Sleeping Giants, by Sylvain Neuvel
Published: 26 April 2016
(NetGalley provided a copy of this novel in exchange for an honest review)
There’s something to be said for an epistolary novel. It’s as if the collection of documents and records—journal entries, interview transcriptions, recordings—add credence to the unfolding events, just by existing, in order.
Sylvain Neuvel’s Sleeping Giants demonstrates this credibility, taking the story of a nameless government agent’s quest to recover an ancient alien robot right out of some forgotten archive and putting it on display for the world to see. What Sleeping Giants does well is what it leaves out, because these records never tell the whole story, as narrow and compartmentalised and ordered as they are. The implied powers at play deliver much of the suspense, moving pieces around the board and funneling cash into the recovery of robot arms and legs from around the world, crossing borders without permission, and then assembling them deep underground, to the fury of their enemies.
The nameless administrator, whose voice is always in thick bold typeface, is both front and centre and quietly working away in the background, like the unseen author. The administrator deals with the US president’s aides, recruits the team of scientists who figure out how to find the disassembled robot and make it work once it’s complete, while attempting to stop external forces from unearthing the project before it can be completed. He or she also prevents global conflicts from arising, all with acid, emotionless wit that belies the robot the administrator is trying to build, but wrapping it in warm logic, as possibly only Spock could do. As the administrator tells one character whose mother he or she could’ve imprisoned as leverage: “I am, after all, all mush inside.”

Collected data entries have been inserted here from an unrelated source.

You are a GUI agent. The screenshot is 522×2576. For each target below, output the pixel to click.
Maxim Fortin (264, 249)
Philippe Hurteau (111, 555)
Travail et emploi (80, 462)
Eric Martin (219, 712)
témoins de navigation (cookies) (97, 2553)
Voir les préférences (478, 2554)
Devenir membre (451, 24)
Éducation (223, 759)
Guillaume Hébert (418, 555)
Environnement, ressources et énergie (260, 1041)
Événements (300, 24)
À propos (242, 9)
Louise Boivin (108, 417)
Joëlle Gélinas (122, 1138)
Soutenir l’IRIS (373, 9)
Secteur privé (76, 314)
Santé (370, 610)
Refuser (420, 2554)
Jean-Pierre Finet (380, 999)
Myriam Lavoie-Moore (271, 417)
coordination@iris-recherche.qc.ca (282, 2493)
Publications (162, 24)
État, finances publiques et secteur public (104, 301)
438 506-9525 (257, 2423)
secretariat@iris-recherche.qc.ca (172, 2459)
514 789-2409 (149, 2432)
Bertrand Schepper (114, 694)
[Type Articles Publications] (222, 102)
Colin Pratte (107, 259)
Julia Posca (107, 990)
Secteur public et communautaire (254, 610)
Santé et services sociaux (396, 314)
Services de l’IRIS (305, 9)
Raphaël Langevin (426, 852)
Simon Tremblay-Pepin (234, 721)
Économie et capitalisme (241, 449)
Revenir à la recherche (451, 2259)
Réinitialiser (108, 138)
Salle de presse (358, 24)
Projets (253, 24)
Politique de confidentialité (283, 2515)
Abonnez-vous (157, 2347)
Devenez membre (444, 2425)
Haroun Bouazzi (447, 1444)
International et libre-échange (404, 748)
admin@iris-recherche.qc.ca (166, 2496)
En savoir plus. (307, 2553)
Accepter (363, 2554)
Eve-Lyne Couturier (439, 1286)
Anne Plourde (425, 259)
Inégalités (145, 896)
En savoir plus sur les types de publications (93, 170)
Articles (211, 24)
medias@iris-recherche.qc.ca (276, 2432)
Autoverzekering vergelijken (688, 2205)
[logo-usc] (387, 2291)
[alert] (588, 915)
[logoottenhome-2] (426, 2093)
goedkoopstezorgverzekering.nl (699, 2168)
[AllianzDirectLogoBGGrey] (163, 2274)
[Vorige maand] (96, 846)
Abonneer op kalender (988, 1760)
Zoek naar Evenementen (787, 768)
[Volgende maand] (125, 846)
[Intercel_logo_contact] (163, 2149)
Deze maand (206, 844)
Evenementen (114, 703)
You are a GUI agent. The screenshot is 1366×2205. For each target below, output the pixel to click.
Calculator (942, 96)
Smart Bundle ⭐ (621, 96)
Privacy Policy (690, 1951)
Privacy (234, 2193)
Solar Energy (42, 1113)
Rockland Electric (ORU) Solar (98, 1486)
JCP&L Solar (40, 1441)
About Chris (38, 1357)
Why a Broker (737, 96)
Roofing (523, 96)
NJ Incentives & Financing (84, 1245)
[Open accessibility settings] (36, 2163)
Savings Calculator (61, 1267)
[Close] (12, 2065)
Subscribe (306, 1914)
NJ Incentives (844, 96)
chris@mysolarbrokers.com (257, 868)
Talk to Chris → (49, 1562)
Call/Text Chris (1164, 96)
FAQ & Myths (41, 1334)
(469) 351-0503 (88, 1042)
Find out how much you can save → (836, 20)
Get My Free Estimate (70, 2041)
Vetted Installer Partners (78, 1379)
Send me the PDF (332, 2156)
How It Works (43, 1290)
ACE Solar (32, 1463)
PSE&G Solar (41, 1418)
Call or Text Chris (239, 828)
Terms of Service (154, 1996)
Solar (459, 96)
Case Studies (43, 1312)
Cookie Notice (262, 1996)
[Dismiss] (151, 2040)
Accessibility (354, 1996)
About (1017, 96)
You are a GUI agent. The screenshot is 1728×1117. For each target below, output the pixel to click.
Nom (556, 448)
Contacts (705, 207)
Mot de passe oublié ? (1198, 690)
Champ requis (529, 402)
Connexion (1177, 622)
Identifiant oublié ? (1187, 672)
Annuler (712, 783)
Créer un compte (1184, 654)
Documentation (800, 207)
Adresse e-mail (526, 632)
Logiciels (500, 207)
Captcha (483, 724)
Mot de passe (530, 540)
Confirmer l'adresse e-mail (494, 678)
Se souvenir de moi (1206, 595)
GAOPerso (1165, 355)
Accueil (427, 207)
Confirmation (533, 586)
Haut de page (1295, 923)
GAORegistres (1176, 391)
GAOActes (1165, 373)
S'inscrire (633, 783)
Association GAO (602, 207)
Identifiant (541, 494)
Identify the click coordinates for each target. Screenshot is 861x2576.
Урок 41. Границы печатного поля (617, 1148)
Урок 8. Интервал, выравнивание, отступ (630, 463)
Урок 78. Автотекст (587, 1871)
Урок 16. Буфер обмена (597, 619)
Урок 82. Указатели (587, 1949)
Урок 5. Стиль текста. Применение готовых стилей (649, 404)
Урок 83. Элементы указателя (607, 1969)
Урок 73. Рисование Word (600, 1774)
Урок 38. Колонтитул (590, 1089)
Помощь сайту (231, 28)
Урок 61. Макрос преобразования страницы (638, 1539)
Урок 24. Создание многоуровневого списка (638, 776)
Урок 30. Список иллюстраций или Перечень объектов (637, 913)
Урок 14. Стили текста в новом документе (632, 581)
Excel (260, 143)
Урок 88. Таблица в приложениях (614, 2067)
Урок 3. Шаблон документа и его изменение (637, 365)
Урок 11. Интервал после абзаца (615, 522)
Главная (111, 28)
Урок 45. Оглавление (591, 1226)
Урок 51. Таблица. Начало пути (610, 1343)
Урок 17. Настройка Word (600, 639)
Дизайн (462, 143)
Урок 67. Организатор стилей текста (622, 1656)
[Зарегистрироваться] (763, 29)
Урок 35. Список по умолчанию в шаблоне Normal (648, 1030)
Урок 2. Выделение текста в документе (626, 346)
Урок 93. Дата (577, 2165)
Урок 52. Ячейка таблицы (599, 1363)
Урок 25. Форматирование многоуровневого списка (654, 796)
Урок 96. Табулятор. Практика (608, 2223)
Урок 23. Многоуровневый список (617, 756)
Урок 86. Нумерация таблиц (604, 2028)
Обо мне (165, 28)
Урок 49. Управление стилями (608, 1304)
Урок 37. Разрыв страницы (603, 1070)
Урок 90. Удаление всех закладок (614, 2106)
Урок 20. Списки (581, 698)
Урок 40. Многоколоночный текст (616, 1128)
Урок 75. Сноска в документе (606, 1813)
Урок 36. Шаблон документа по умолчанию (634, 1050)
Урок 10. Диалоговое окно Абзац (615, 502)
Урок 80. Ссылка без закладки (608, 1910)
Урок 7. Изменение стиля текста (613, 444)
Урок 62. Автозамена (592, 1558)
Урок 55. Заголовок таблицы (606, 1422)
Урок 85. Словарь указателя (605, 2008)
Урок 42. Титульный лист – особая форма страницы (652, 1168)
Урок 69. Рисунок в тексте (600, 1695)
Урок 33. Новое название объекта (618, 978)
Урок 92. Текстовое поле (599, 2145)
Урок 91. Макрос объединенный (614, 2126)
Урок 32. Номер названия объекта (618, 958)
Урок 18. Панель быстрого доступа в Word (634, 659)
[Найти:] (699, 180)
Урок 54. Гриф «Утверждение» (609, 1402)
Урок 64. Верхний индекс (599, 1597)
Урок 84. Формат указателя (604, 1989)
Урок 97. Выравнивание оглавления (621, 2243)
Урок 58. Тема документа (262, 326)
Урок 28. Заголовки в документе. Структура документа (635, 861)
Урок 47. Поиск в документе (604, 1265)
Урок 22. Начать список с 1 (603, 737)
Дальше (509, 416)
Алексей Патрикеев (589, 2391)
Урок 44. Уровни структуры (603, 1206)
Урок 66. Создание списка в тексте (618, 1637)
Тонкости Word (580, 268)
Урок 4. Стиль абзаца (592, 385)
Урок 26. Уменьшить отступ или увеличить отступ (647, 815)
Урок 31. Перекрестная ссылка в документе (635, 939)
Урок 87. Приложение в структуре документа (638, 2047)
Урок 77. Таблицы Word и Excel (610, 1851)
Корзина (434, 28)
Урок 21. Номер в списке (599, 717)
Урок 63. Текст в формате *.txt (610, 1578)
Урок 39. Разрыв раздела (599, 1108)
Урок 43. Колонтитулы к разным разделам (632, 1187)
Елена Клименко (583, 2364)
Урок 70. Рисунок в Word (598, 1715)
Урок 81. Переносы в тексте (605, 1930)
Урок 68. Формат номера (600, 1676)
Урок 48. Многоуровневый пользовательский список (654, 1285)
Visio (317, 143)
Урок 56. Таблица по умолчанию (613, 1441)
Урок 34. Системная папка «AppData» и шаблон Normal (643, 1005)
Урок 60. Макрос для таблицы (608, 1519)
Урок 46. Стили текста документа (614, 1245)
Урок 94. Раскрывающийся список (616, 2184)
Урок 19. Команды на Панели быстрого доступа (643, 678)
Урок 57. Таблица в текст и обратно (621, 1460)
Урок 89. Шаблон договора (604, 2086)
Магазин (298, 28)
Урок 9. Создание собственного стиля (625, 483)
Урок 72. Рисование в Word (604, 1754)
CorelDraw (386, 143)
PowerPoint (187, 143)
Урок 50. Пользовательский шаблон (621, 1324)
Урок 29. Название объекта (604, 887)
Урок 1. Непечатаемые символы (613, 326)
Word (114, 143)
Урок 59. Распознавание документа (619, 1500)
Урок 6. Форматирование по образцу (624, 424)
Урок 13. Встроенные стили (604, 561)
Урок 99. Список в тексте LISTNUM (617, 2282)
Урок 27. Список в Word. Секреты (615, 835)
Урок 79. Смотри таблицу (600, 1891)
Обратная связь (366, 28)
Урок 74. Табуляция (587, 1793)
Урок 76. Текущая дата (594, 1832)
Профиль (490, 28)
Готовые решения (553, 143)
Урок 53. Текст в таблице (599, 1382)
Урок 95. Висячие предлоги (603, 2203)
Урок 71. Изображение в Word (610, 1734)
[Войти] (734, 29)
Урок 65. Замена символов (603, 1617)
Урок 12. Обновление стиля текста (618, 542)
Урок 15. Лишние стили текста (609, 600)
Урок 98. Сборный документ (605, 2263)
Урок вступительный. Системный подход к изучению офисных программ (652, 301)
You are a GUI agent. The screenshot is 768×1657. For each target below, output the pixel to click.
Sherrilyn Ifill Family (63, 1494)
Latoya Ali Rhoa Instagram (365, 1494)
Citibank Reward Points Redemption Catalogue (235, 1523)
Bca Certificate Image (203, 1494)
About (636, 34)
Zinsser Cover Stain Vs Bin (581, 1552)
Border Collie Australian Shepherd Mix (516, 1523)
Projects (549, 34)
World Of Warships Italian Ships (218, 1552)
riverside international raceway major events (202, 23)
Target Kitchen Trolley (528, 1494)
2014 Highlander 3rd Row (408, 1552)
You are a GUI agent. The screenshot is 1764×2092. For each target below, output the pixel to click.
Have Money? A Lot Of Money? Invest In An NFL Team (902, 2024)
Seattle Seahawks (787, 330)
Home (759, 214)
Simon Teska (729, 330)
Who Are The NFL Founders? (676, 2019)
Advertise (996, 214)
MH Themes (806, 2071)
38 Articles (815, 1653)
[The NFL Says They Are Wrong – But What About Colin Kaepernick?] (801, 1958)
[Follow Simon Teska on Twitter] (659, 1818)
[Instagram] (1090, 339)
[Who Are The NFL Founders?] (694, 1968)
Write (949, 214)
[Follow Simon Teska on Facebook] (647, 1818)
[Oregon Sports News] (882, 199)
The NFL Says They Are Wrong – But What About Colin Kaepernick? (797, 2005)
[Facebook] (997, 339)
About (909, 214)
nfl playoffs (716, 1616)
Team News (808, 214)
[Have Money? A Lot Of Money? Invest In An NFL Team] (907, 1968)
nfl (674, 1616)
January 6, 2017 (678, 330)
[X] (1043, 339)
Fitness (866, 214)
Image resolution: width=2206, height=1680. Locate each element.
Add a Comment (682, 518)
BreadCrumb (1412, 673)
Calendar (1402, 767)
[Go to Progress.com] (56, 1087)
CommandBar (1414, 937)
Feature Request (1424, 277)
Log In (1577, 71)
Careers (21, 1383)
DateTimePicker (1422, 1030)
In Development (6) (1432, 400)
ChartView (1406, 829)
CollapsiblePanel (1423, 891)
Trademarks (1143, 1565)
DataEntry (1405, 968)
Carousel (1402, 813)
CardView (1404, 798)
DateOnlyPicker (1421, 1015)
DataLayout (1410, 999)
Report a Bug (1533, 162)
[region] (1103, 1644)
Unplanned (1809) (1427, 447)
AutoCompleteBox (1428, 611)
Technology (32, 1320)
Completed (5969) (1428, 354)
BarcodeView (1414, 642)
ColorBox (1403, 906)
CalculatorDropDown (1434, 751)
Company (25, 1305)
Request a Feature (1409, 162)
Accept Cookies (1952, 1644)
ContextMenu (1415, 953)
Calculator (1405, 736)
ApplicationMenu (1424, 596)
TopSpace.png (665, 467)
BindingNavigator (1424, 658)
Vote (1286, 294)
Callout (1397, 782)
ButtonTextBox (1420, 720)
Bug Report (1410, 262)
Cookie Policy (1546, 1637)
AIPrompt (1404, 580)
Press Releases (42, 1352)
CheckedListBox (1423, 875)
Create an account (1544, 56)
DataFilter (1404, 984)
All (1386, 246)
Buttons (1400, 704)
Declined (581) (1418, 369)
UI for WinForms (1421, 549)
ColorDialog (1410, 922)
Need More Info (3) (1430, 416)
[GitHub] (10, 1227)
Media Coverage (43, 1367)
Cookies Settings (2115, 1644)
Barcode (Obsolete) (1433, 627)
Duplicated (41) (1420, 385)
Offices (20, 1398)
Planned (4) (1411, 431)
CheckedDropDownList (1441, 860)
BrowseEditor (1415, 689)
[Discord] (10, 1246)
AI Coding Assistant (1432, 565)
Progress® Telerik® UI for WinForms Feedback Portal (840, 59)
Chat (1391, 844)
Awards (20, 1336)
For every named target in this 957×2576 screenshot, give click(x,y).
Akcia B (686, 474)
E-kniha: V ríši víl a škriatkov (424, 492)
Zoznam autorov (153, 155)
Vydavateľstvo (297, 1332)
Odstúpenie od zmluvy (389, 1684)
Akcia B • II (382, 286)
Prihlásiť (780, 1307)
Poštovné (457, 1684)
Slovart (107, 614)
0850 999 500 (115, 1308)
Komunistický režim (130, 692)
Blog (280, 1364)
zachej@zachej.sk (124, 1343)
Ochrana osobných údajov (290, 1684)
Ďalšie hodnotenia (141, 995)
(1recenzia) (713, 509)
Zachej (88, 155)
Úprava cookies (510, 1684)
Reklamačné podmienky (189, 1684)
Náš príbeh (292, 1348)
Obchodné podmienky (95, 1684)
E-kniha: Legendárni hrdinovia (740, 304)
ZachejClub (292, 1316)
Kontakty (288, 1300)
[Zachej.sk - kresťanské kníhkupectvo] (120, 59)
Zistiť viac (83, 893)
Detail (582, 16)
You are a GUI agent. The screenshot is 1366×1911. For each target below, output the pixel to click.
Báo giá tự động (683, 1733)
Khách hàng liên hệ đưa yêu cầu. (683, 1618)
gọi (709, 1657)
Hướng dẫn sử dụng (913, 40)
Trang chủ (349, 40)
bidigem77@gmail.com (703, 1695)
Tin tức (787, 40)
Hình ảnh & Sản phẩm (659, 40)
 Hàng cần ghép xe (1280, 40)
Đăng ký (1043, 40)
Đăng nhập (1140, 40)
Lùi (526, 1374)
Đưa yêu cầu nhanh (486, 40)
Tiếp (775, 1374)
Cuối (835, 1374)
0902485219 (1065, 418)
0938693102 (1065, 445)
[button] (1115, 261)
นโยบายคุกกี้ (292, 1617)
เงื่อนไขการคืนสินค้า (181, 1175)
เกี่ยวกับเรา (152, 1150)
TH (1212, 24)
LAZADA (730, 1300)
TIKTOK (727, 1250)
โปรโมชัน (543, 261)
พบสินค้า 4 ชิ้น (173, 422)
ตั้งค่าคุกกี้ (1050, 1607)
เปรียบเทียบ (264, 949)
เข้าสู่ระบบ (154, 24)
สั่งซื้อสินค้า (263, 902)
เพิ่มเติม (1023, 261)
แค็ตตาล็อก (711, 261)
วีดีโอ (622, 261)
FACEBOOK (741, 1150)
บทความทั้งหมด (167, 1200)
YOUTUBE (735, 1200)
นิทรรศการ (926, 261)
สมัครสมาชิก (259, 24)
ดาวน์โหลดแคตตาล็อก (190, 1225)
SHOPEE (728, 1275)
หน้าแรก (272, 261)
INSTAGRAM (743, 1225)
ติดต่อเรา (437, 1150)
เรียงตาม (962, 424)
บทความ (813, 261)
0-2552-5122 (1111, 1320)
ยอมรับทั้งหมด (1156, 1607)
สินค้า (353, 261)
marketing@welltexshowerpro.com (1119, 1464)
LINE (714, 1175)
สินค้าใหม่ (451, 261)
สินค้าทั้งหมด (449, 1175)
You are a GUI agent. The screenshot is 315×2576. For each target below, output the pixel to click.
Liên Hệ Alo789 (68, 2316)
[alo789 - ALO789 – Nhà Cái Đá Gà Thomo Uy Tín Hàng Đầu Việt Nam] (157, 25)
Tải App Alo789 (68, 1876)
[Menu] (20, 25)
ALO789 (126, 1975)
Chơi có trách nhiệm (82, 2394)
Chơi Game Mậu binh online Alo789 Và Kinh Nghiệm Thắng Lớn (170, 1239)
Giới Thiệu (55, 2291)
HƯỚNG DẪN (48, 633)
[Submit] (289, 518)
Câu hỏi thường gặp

Sleeping Giants is a welcome addition to the epistolary novel stable, taking a common science fiction theme in the aliens that came before us and dipping it in political intrigue. The nameless administrator is a thrilling creation, not unlike the Cigarette Smoking Man, and is the protagonist and antagonist all at once. Neuvel’s Sleeping Giants is what happens when giant robots meet North Korea—it’s headline material.